The Doctor felt the presence recede from his mind, leaving him alone and even more tired than he’d been a minute ago.

“What’d he say, then?” asked Wilf.

“To be honest with you, it didn’t make a lot of sense.” the Doctor said, rubbing a hand over his face.

Before he could make a plan for handling the increasingly bizarre situation, or perhaps just collapse on the spot, there was a crackling flash of blue light a few metres away from where they were sitting, materialising a grinning man onto the ship.

The Doctor got to his feet, stepping in front of Wilf on instinct, who had stood behind him. The man who’d called himself the Master was short, fashionably dishevelled, with a plaid waistcoat and shirt sleeves rolled up to his elbows. Strapped to his arm was a device which looked like if a teleporter had been made out of materials shoplifted from a mechanic in the 1960s.

“Ah!” he said, looking at the device proudly, “I didn’t think it would work outside Earth’s orbit! Half expected myself to be disassembled in the vacuum of space.” he grinned at the Doctor, “Glasses. It’s been a while. And you must be that boring human whose name I can’t be bothered to remember.”

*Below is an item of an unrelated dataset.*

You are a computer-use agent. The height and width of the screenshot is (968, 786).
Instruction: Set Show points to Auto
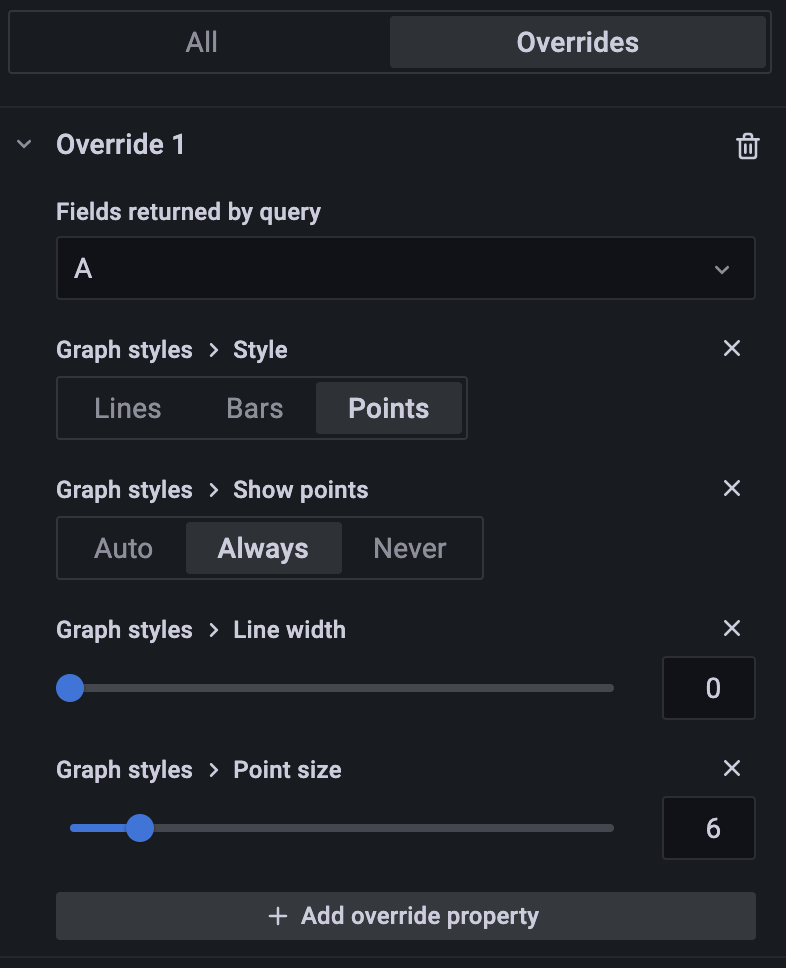(124, 548)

Wilf started at being addressed and began, “Wilfred Mo-“

“I don’t care.” the man interrupted him, deadpan.

“Are you really the Master?” the Doctor said incredulously, trying to keep up with the thousands of thoughts running through his head.

“Why, don’t I look it?” 

“It’s just -“ the Doctor struggled to pick out a reason, “why are your pants rolled up?”

“It’s-“ the Master (apparently) started to explain, then waved his hand dismissively, “you’ll understand when you’re older.” 

“Wait, so what are you doing looping back on your own timeline? That can be dangerous.” the Doctor said, starting to see his old friend in the stranger in front of him.

“Oh trust me, I wouldn’t be here if I had a choice. Girlfriend troubles, the usual. She stranded me in Nazi occupied Paris and stole my TARDIS.”

“Girlfriend?”

“Well, it may be a little one sided.” he said, sounding despondent for the first time since he’d teleported in, “I don’t think she’s warmed to me yet. It’ll probably get worse once she sees Gallifrey.” he said, talking almost to himself.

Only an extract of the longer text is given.